The problem
Every entry that follows must be written out exactly, apart from its pictures.
[Given information Boundary: Start]
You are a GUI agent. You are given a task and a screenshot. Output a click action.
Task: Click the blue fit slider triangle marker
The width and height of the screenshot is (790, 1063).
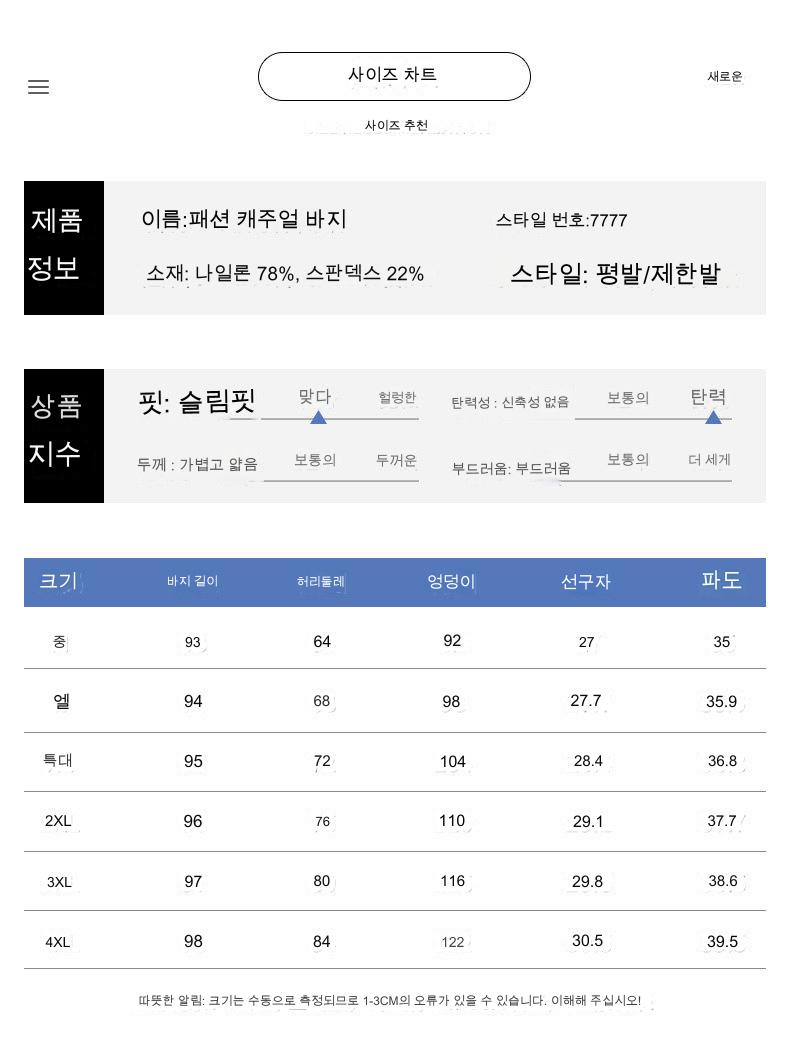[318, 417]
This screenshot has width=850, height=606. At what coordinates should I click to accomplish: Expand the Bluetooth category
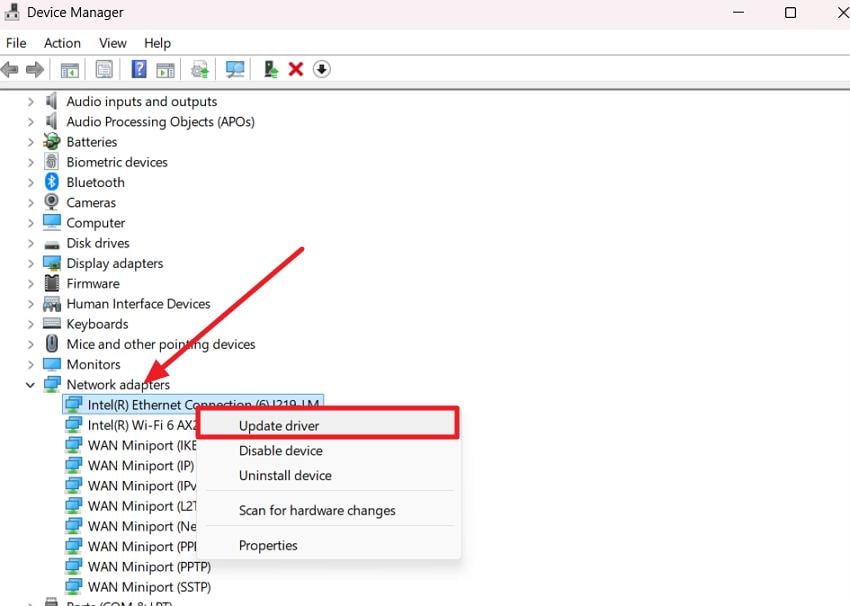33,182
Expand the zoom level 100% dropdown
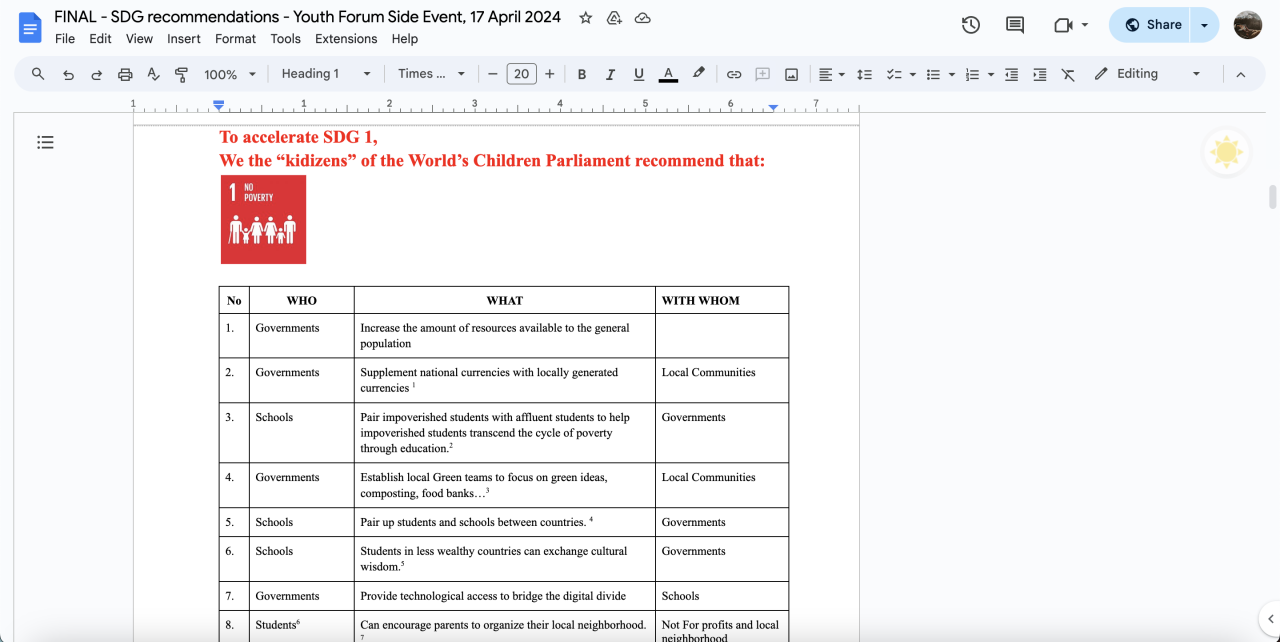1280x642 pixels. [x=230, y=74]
[Given information Boundary: End]
Task result
You are a GUI agent. You are given a task and a screenshot. Output a click action.
Task: Click the blue fit slider triangle marker
The width and height of the screenshot is (790, 1063).
[318, 417]
This screenshot has width=850, height=606. At what coordinates should I click to accomplish: Expand the Bluetooth category
33,182
Expand the zoom level 100% dropdown
1280x642 pixels. [x=230, y=74]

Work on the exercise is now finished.